Task objective: In the data below, find the line that contains "Task: Collapse the" and the line that contains "Task: Click the Settings gear icon". Copy both, plus every line between them, exactly.

---------- Data supplied

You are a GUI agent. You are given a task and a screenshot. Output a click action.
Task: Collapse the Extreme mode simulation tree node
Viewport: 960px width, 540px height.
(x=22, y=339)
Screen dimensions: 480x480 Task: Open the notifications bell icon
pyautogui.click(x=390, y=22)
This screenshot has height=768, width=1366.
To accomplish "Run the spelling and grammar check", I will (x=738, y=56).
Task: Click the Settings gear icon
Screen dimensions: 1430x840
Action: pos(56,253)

--------------------
---------- Data supplied

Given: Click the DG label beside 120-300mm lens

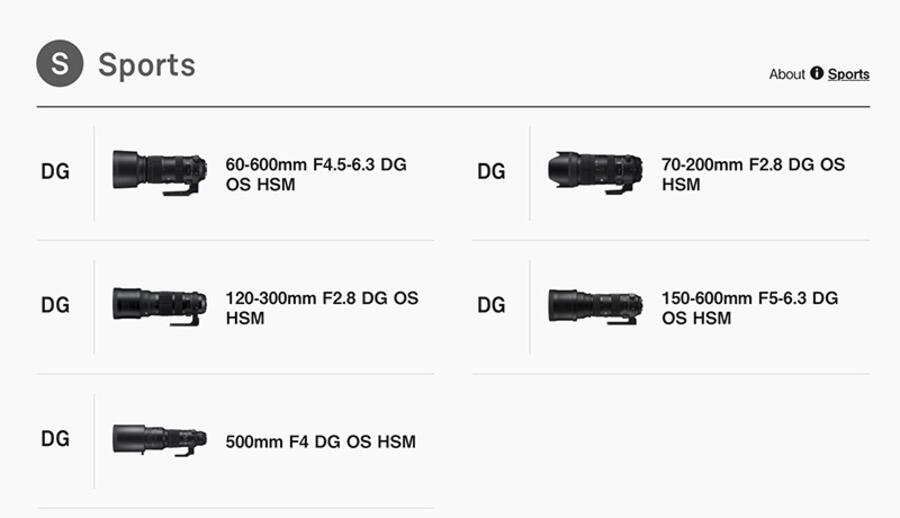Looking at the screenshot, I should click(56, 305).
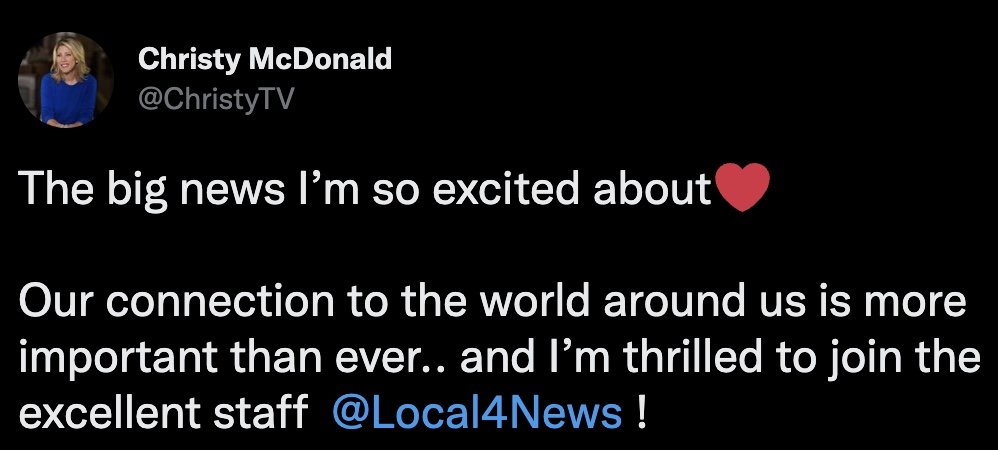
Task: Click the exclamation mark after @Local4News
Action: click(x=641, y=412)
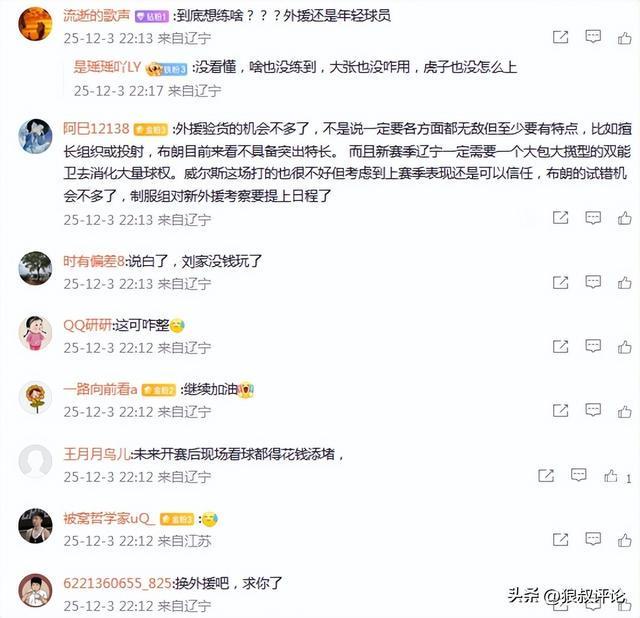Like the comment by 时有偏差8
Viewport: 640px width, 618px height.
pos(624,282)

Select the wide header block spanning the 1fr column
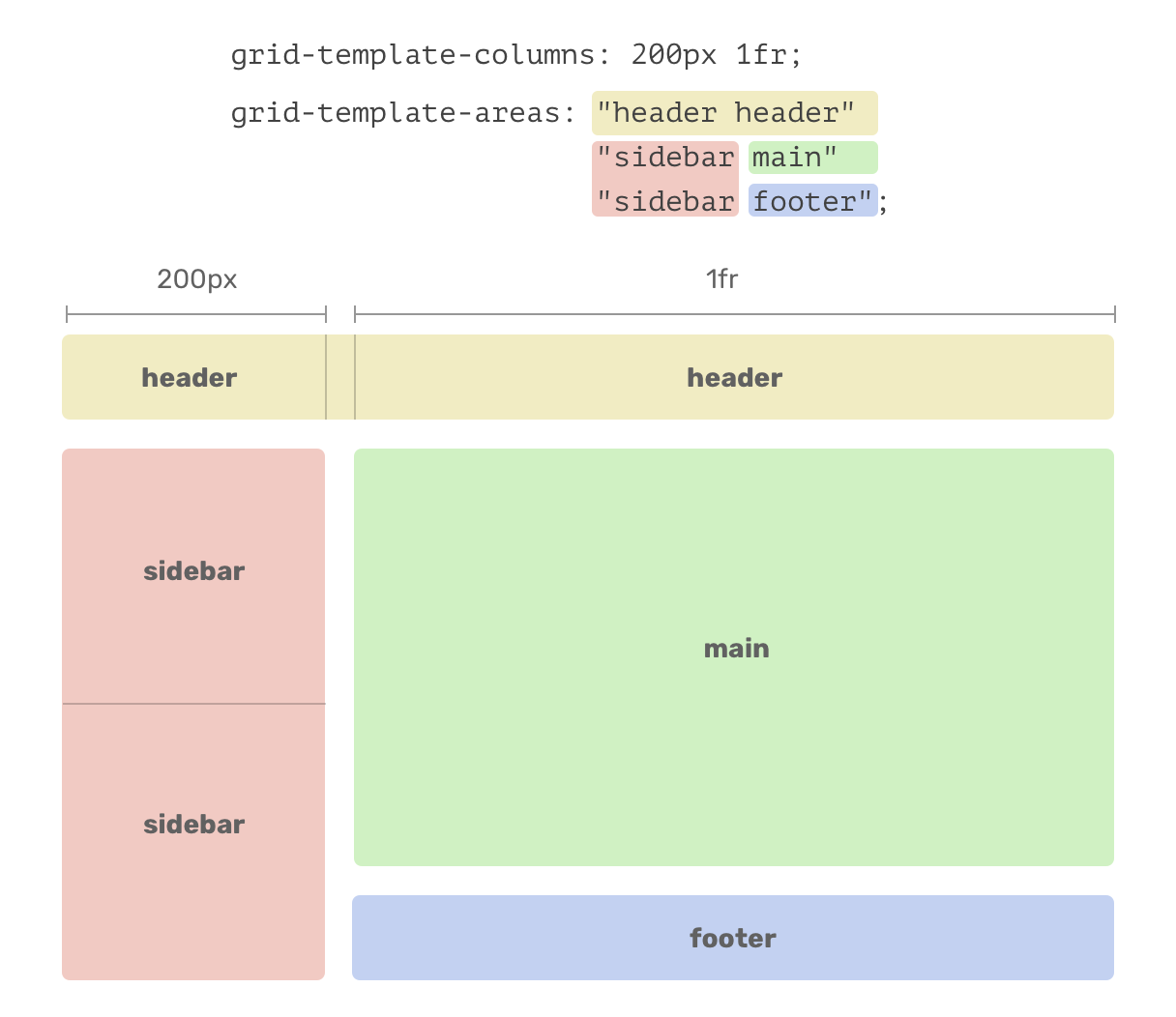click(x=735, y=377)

--------------------

Written response:
Task: Collapse the Extreme mode simulation tree node
Viewport: 960px width, 540px height.
(x=22, y=339)
Screen dimensions: 480x480 Task: Open the notifications bell icon
pyautogui.click(x=390, y=22)
This screenshot has height=768, width=1366.
To accomplish "Run the spelling and grammar check", I will (x=738, y=56).
Task: Click the Settings gear icon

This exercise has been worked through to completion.